BRANO DI TESTO:
┄┄┄┄┄┄

Presto vedremo gare di cheerleader alle Olimpiadi

Le cheerleader di solito accompagnano in campo gli atleti pronti a darsi battaglia per battere gli avversari. Ma presto potrebbero diventare loro stesse le protagoniste delle gare. Le cheerleader sbarcano ai Giochi Olimpici e non per supportare squadre di basket, football o altro, ma proprio per gareggiare: il Comitato Olimpico Internazionale ha inserito il cheerleading negli sport olimpici riconosciuti. Bella rivincita per uno sport che non è mai stato considerato uno sport.

Cheerleader in azione
Cheerleader in azione

Questa decisione del CIO è il primo passo per poter diventare una disciplina olimpica. Ogni anno il CIO deve valutare un elenco di discipline che fanno domanda per poter essere riconosciute come sport olimpici. Quest’anno erano 16 e il cheerleading ce l’ha fatta.

┄┄┄┄┄┄

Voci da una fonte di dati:
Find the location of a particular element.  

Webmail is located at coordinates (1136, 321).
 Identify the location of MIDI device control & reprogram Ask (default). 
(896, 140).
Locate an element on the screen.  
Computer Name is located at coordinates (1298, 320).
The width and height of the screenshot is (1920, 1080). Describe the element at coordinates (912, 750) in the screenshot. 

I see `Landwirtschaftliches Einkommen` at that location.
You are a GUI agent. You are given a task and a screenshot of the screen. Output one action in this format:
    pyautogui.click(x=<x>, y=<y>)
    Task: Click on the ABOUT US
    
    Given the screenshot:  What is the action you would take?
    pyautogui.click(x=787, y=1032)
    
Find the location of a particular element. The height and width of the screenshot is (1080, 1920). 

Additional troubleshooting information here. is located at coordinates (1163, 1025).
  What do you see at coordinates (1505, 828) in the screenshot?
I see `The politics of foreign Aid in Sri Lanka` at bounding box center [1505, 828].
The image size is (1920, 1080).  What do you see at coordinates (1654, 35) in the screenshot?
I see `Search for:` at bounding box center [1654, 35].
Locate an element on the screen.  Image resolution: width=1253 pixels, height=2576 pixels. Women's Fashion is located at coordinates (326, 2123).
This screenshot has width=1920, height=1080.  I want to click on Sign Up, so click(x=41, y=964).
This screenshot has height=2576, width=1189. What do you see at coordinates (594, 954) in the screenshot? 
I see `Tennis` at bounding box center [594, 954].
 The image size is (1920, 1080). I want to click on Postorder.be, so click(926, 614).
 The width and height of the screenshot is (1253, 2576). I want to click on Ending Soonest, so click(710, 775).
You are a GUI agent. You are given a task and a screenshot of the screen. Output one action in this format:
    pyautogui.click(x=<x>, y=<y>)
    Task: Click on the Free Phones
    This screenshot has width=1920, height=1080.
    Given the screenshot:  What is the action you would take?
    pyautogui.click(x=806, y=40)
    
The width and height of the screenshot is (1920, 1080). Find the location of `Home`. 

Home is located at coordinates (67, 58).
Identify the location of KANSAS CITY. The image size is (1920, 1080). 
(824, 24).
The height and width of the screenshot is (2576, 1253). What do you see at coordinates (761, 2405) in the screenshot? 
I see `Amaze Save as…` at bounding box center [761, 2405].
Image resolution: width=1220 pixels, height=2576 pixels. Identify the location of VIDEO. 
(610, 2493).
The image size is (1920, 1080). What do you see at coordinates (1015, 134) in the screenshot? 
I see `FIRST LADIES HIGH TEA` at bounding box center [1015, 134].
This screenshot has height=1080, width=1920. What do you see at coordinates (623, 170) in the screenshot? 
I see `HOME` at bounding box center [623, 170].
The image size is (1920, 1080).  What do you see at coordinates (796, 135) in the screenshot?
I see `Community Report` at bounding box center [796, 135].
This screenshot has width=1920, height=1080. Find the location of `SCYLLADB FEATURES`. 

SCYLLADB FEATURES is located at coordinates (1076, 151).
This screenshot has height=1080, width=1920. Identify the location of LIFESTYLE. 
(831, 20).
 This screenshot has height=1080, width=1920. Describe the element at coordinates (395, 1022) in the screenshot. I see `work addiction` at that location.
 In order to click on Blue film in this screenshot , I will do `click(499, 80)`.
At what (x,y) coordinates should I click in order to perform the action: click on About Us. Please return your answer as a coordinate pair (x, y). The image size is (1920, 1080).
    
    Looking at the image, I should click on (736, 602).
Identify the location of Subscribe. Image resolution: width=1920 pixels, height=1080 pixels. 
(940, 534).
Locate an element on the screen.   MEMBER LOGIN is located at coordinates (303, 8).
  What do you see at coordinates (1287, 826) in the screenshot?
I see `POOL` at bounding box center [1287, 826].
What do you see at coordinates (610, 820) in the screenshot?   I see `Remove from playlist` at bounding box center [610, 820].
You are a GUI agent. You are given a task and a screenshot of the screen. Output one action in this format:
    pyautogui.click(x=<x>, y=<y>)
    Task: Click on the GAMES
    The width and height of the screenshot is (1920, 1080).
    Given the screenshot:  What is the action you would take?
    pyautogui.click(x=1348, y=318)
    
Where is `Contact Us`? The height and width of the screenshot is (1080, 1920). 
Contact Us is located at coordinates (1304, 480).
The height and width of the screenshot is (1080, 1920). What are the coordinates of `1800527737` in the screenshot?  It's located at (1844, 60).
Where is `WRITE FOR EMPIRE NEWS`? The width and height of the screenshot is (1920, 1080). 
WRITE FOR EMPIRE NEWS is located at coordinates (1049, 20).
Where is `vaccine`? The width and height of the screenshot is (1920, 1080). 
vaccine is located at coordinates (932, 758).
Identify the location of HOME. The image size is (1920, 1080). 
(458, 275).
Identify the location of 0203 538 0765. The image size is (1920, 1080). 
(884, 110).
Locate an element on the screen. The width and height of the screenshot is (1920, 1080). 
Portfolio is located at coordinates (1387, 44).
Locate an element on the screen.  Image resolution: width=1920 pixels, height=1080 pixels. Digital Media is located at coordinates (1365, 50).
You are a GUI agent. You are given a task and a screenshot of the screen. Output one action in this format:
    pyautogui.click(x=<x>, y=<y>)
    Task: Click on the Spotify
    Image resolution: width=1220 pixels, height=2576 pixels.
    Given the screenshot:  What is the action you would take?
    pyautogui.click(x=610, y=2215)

┄┄┄┄┄┄

PARTI DEL COMPITO:
1. Trascrivi dall'articolo sul cheerleading il passo compreso tra "Le cheerleader di" e "considerato uno sport.", estremi inclusi.
2. Elenca tutti gli sport chiamati per nome nell'articolo sul cheerleading.

RISPOSTE ALLE ATTIVITÀ:
1.
Le cheerleader di solito accompagnano in campo gli atleti pronti a darsi battaglia per battere gli avversari. Ma presto potrebbero diventare loro stesse le protagoniste delle gare. Le cheerleader sbarcano ai Giochi Olimpici e non per supportare squadre di basket, football o altro, ma proprio per gareggiare: il Comitato Olimpico Internazionale ha inserito il cheerleading negli sport olimpici riconosciuti. Bella rivincita per uno sport che non è mai stato considerato uno sport.

2.
- basket
- football
- cheerleading